Your assignment: Please copy each line of the records below that holds the word "hamburger".
<<<<
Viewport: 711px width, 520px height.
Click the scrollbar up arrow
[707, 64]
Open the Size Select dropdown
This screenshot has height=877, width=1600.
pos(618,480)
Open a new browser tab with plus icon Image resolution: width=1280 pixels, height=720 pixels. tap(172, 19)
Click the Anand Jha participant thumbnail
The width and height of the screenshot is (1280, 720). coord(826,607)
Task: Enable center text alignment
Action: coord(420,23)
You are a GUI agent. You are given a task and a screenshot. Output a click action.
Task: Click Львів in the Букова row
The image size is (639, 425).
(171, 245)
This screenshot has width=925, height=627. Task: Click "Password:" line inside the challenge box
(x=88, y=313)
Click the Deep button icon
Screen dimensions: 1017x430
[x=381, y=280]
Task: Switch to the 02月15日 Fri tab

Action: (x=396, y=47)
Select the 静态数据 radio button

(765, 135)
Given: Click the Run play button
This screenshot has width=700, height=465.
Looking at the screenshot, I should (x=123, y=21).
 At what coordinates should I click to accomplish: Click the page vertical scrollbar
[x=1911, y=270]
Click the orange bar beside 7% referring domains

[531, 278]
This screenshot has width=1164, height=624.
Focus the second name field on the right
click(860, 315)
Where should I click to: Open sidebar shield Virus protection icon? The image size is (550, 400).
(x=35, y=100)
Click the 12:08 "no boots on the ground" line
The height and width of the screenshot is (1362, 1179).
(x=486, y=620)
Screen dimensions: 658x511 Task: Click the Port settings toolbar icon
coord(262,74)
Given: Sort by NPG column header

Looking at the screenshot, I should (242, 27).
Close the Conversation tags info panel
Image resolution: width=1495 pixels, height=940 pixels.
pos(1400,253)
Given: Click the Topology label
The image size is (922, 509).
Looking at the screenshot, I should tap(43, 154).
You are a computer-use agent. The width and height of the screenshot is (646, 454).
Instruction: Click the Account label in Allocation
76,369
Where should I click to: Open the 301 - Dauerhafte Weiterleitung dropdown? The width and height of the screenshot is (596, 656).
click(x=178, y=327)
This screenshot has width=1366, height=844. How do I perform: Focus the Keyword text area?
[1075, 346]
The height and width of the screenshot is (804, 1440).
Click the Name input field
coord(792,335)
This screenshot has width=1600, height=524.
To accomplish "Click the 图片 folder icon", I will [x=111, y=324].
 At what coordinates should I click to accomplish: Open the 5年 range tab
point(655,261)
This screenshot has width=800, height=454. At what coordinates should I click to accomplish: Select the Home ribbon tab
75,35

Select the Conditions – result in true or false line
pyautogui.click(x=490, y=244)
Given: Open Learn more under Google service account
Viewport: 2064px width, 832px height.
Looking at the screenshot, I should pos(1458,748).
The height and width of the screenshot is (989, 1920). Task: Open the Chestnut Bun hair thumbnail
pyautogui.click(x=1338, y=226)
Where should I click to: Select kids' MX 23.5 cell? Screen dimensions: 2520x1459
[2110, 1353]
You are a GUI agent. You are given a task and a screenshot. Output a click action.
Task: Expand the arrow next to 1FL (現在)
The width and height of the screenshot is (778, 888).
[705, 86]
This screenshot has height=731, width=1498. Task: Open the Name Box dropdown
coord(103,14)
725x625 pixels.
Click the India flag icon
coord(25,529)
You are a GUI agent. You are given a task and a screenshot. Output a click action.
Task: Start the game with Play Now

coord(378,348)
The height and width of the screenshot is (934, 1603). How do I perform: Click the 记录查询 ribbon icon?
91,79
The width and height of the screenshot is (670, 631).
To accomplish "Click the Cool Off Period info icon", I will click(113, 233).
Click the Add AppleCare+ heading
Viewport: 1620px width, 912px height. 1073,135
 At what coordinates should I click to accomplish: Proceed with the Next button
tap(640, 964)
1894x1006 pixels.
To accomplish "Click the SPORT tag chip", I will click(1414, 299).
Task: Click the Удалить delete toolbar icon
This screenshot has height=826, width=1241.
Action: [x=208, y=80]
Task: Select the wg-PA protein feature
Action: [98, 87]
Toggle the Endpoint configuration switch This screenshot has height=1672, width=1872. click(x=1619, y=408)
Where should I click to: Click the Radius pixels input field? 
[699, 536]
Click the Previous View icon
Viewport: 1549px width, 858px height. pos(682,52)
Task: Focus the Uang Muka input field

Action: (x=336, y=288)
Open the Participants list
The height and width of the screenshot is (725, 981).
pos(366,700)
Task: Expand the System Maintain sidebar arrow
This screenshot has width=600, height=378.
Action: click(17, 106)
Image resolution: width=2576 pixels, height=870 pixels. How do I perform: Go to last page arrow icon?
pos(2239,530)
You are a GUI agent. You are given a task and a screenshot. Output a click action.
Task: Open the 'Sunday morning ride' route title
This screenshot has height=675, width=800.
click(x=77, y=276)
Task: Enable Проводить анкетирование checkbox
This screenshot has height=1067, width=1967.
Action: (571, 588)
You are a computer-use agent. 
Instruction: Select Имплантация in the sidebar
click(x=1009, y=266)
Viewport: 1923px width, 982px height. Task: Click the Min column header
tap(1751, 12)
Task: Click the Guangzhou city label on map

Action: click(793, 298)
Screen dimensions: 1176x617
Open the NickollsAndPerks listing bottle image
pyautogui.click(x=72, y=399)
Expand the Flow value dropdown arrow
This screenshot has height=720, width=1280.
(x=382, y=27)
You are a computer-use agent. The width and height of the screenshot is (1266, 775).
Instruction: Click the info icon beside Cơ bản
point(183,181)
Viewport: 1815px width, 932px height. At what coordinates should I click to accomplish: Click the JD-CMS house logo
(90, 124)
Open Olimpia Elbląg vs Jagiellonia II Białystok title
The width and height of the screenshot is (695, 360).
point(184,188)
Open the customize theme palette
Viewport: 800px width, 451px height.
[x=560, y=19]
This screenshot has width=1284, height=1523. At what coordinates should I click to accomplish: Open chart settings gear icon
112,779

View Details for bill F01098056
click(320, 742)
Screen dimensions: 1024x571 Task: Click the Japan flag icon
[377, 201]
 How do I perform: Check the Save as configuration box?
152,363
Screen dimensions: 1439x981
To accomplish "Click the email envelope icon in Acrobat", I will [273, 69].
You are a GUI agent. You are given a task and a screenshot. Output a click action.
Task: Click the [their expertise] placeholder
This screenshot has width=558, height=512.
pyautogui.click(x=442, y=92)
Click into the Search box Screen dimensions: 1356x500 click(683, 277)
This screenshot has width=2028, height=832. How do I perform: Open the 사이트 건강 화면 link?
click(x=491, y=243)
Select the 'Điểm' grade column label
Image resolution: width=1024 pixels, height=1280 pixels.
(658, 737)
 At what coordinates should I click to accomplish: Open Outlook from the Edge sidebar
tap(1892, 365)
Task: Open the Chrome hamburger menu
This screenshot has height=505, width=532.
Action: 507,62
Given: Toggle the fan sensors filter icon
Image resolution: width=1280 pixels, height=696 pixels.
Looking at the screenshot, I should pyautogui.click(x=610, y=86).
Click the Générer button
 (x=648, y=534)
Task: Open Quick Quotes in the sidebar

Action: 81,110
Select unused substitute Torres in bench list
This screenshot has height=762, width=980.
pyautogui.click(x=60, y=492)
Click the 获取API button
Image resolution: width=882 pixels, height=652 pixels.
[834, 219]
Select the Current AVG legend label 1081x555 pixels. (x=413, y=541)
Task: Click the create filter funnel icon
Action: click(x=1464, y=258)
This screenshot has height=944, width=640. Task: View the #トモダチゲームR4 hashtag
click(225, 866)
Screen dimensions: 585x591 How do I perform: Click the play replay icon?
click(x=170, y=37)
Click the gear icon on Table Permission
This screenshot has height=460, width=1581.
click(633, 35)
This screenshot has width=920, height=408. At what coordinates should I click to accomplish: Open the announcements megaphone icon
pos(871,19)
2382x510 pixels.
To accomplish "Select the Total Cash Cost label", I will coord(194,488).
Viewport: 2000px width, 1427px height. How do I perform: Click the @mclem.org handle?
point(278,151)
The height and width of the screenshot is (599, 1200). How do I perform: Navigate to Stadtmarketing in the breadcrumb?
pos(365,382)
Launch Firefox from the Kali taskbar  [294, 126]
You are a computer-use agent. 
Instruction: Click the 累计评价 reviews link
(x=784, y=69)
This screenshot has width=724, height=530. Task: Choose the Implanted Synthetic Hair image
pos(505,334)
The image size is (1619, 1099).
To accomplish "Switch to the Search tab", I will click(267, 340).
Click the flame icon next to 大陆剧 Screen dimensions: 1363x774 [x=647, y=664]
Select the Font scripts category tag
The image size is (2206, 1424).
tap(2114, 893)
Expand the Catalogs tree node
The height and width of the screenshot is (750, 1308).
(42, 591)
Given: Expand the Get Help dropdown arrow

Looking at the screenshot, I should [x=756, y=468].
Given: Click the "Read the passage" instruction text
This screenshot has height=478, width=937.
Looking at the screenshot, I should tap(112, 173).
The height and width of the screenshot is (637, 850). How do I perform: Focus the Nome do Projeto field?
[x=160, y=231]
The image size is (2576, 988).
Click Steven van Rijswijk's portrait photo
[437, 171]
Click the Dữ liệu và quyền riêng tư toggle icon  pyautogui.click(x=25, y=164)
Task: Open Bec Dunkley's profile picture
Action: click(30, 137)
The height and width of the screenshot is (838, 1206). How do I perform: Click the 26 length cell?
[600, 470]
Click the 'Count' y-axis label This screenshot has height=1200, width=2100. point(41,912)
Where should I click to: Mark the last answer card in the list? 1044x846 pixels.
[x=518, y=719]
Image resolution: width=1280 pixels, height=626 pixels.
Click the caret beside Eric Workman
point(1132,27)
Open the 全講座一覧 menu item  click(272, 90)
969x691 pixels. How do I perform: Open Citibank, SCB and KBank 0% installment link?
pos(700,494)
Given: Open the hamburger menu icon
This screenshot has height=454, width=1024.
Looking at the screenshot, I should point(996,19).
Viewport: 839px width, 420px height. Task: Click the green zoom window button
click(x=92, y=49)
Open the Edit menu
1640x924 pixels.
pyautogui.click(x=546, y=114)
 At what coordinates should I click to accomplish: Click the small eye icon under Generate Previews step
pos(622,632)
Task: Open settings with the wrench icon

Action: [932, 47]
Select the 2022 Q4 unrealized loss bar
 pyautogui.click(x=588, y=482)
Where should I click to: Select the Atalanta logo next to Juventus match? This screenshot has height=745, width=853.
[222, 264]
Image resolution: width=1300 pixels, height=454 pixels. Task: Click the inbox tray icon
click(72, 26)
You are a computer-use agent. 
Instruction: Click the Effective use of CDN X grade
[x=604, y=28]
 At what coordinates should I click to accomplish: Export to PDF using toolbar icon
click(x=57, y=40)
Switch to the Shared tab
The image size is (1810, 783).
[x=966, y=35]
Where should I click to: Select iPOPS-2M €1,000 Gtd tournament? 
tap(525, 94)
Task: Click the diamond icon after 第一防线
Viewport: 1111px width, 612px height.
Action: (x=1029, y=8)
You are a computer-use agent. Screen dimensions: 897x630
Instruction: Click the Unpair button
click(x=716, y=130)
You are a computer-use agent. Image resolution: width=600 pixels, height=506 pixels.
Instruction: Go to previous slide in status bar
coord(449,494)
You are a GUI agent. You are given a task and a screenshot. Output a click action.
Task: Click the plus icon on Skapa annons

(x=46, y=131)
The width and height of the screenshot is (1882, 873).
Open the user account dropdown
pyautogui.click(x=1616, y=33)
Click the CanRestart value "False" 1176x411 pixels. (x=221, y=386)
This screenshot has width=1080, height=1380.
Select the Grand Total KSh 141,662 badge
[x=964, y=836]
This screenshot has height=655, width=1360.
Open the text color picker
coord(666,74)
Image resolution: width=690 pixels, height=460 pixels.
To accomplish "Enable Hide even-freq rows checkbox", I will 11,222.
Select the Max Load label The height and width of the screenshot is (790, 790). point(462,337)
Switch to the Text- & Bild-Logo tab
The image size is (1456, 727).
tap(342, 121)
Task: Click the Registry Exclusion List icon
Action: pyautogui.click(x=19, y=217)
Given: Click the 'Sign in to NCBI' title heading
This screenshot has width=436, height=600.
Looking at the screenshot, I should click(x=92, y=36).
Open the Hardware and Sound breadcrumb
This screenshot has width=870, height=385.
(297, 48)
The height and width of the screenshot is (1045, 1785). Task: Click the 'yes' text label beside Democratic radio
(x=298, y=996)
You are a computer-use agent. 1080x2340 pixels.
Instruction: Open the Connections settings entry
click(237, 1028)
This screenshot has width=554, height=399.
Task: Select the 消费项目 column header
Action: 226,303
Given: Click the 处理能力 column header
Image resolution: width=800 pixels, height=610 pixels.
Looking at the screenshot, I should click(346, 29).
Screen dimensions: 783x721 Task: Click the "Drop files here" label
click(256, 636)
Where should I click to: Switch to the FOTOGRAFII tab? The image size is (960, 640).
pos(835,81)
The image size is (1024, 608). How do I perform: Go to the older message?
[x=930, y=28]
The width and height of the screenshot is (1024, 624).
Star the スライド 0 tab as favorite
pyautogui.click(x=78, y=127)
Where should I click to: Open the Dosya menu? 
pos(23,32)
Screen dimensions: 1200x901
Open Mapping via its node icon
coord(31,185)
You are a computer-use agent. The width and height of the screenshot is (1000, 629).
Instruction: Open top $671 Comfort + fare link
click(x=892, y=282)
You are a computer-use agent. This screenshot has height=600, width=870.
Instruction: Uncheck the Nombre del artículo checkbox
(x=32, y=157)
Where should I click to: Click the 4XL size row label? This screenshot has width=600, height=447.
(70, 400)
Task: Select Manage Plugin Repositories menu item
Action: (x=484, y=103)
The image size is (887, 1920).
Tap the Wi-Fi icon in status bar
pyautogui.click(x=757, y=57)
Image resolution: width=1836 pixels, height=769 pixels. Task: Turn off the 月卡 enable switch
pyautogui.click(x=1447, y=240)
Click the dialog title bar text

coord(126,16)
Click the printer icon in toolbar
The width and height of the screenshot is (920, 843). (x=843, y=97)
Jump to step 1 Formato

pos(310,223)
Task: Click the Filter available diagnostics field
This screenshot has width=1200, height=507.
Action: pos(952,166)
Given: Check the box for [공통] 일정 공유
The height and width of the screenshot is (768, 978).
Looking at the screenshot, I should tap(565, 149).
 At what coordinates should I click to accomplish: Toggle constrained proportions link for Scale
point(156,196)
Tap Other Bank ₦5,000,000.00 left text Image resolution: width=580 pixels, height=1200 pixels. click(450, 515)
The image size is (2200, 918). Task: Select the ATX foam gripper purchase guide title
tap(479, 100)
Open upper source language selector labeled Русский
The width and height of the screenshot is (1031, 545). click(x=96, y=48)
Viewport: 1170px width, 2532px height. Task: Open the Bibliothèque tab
>>>>
Task result:
Task: Open the Chrome hamburger menu
Given: Open the hamburger menu icon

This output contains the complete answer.